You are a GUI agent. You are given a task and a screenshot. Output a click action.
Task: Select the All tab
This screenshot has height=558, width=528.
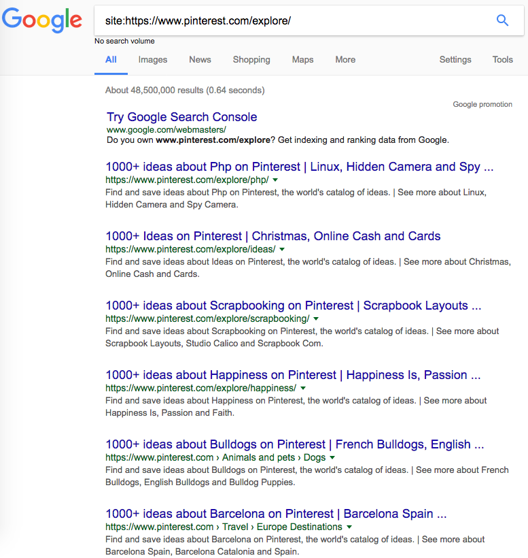click(x=111, y=60)
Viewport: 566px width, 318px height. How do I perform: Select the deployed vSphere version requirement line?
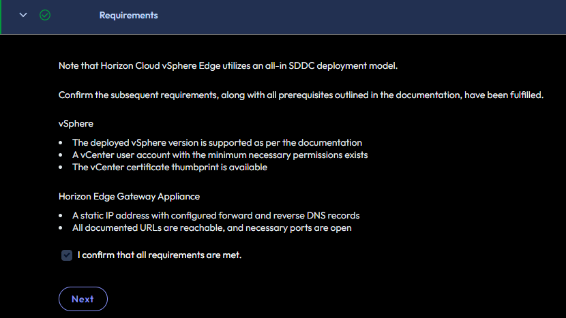click(217, 143)
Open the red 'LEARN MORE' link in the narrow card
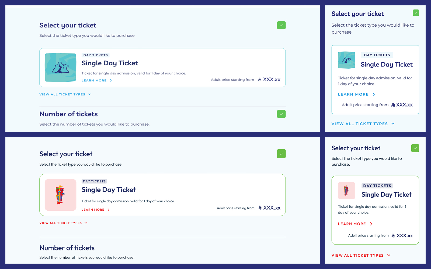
::::::::::
▶ **What the task requires**
When you write out the material, keep every line exact and leave out each picture.

▶ **Task result**
You are a GUI agent. You are given a task and a screenshot. Output a click action.
Task: Select the All tab
This screenshot has height=558, width=528.
click(x=111, y=60)
Viewport: 566px width, 318px height. How do I perform: Select the deployed vSphere version requirement line?
click(217, 143)
Open the red 'LEARN MORE' link in the narrow card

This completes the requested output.